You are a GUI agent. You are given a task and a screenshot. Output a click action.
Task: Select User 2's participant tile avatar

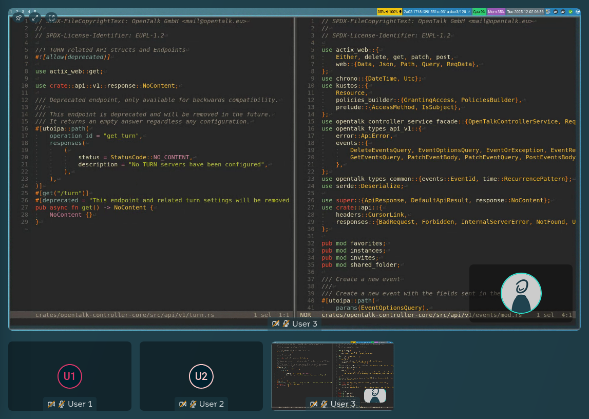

+--

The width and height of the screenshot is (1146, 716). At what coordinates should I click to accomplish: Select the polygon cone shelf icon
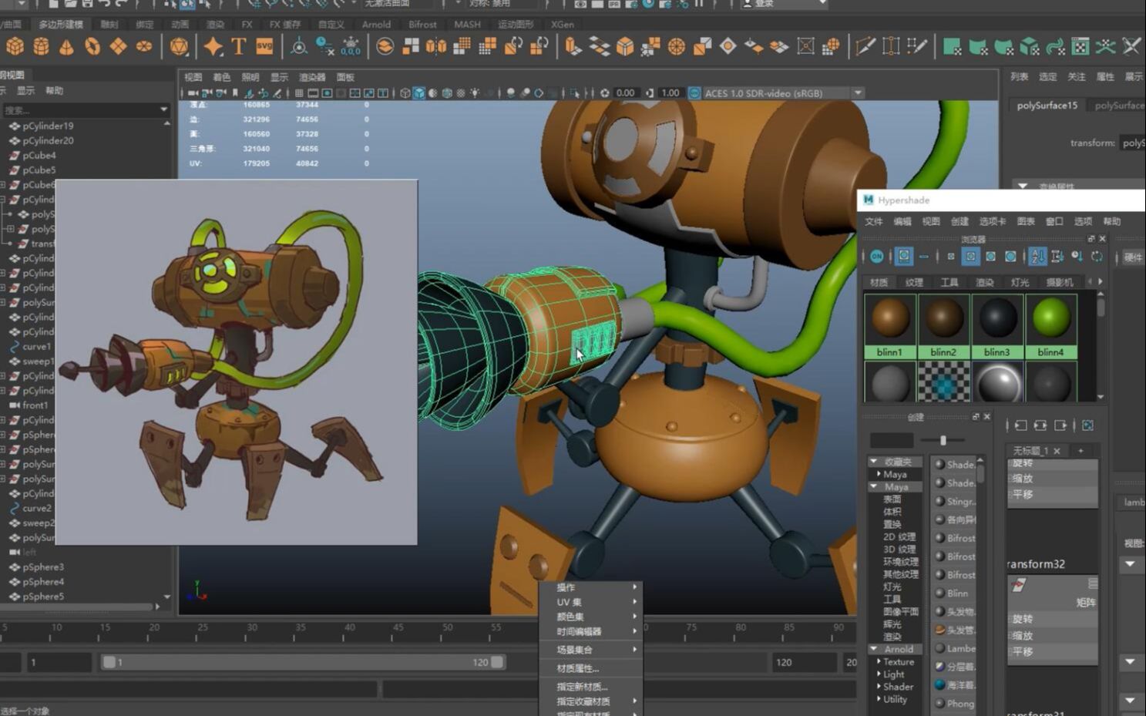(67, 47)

+--

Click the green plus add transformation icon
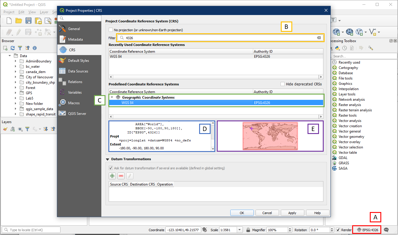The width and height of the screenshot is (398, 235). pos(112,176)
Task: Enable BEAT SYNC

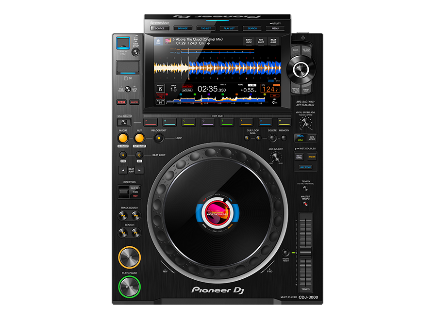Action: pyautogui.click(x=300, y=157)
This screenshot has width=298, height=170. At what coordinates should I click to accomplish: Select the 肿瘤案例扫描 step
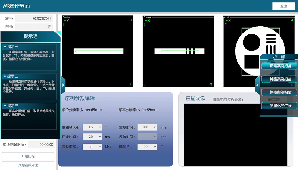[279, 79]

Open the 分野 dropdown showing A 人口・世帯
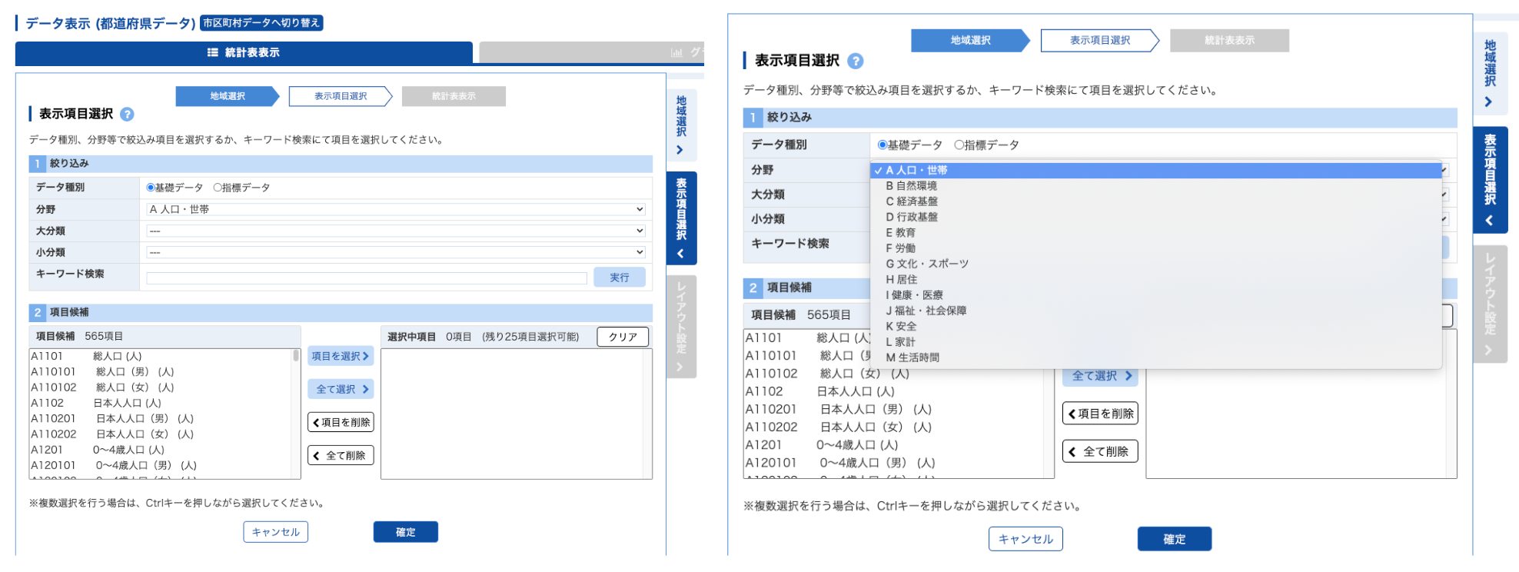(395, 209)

+--

_Exercise objective_
Pull out every line above that contains the word "Select". Case counts.

_Task result_
Task: Select User 2's participant tile avatar
The width and height of the screenshot is (1146, 716). At what coordinates should I click to accomplish: Select the polygon cone shelf icon
This screenshot has width=298, height=170. At what coordinates should I click to accomplish: Select the 肿瘤案例扫描 step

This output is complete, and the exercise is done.